■ **Selected passage**:
======

We design our test systems and they aren't cheap. I think we have easily over $200K may $300K in test systems. I don't know where you will find that in a lab outside of a university like MSOE but then they have our controllers.



You guys are just screwing around.

 

[drbitboy]

You guys aren't even sure about how to scale the system.

You are completely wrong and blowing smoke; check your valve cover gasket or you may start a fire (I did that. Once ).

I scaled your gains by eye to @GIT's system weeks ago; @MaxK used the trend data and got similar values to mine; the results are what convinced us summat is wrong with the device and I stopped pursuing your easy problem to actually help OP instead of kvetching from the sidelines offering nought.

I have been scaling numbers since you and I were both in short pants. I will put up my ability to multiply by unity up against anybody and everybody and I'll bet I'll be in the top 2-3% if not better (so Dunning-Krueger says I'm actually either around bottom 30% or top 0.001% ); I may not beat you at it but it will be close.

You picked the wrong !@#$ topic to ^&*+ someone off about.

 

[drbitboy]

You guys blah blah blah

1) Darn right. Do you think that is not obvious? Do you have a problem with that? It's the chase that is interesting.

1.1) For @GIT this is but a side hustle that may or may not pan out, but either way he has a business to run. Part of why it takes so long is that, while in an ideal world he would be the one posting the most with data and answering question, instead he is too busy running the business. So the rest of us ne'er-do-wells spend the spare time between theorizing, posting questions, debating and pontificating (you are the best at that last one, btw, but I suspect I'm a close second). If you can't stand the heat get the heck out of the kitchen.

2) Nothing you said is anything that I and many others here have not been thinking about for weeks as well. I doubt I thought about it before you, but I neither did we need you to bring it down the mountain on those three ... (whoops!) ... two, two tablets.

2.1) You, as well as the rest of us, failed to ask the key question that has been holding us up and that would have cracked this a month ago: how was @GIT's PID scheduled? That should have been asked in Post #2. Have a little contrition; it's good for the soul.

3) I don't need experience; this is Physics 101 and I did that nearly five decades ago. I looked up the formula for angular inertia of a shell, but I also derived it.

4) P.S. I was in Utah skiing a couple of weeks ago; that is NW-ish so I should have checked to see if you were nearby. I definitely owe you a beer or a dinner or a day skiing. You would have loved my brother; he thinks we're all a bunch of yahoos (he's been successful in engineering for five decades, and in PLCs and IA for Fortune500 companies for most of that).

 

[drbitboy]

So now I have a question for GIT.
Can ...?
Can ...?

======

■ **Extracted data**:
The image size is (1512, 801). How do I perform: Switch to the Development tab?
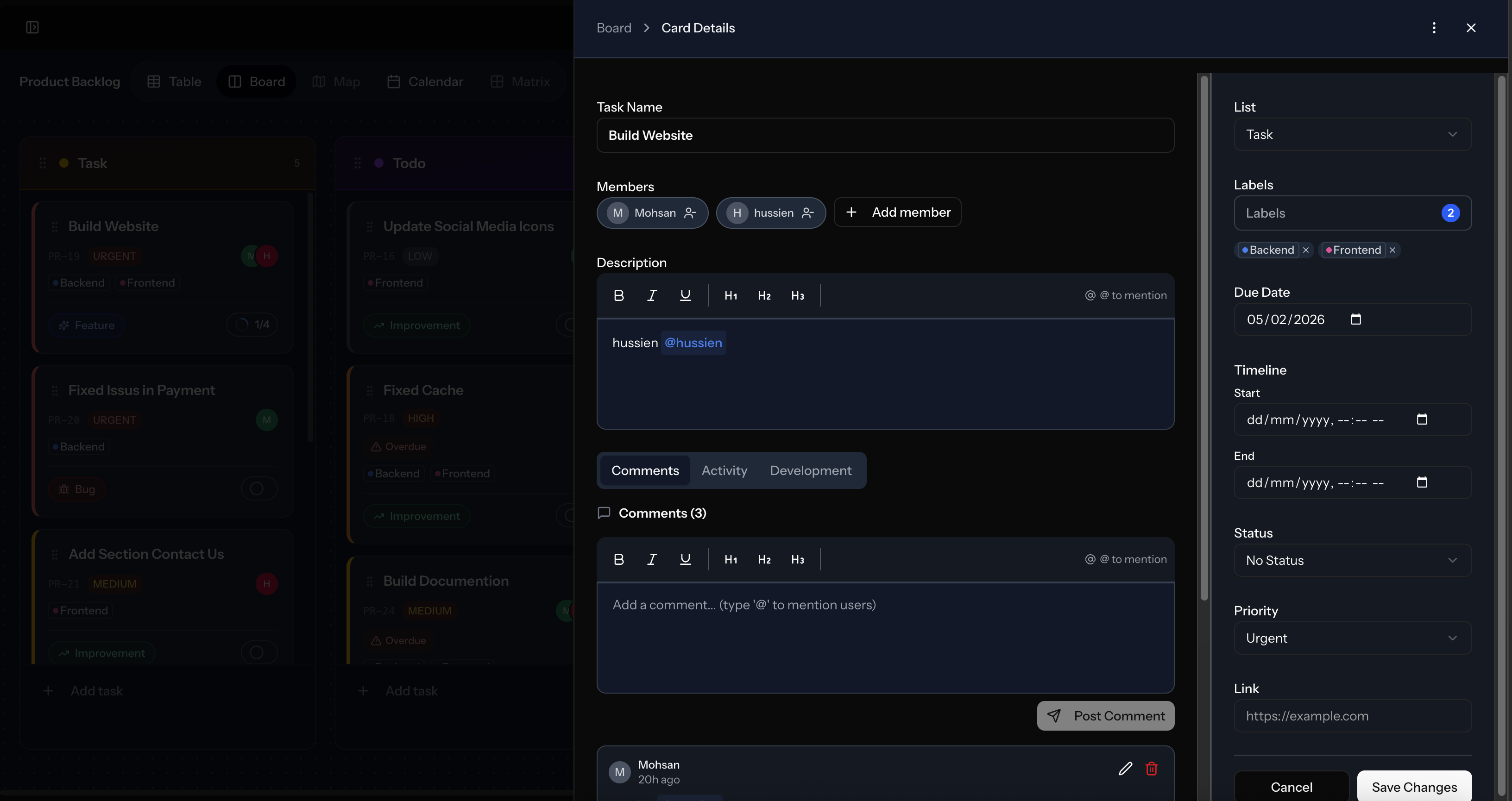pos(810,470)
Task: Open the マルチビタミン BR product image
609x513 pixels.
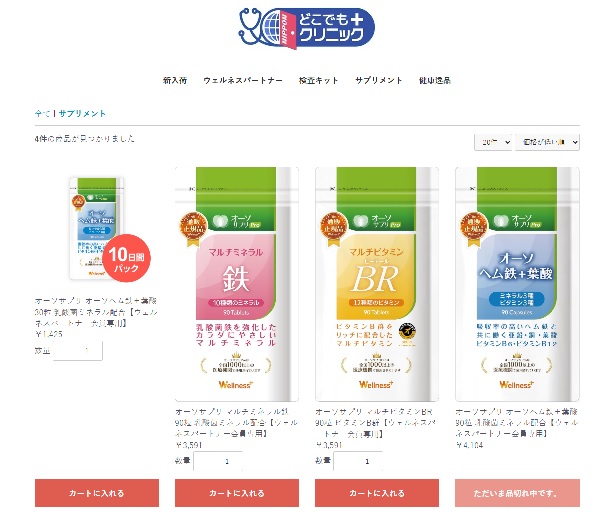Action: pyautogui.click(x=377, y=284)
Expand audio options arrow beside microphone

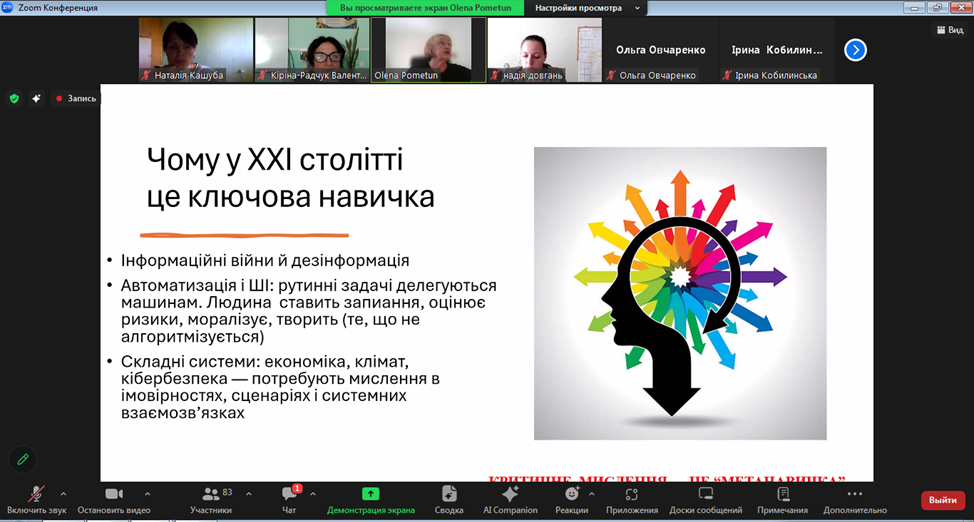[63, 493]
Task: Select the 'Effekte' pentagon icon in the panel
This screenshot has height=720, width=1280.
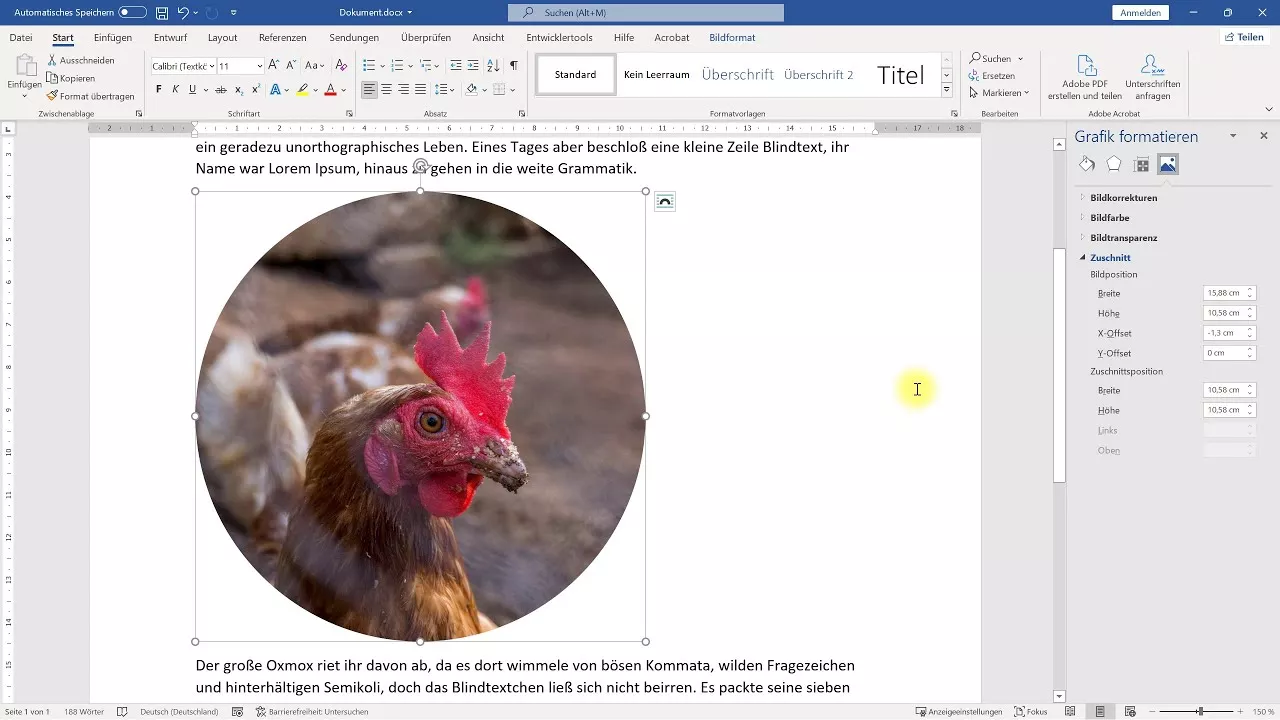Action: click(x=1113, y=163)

======

■ **Problem statement**: Reproduce verbatim the portion of the forum discussion on controller scaling that runs from "You guys aren't" up to and including "that. Once ).".

■ **Correct output**:
You guys aren't even sure about how to scale the system.

You are completely wrong and blowing smoke; check your valve cover gasket or you may start a fire (I did that. Once ).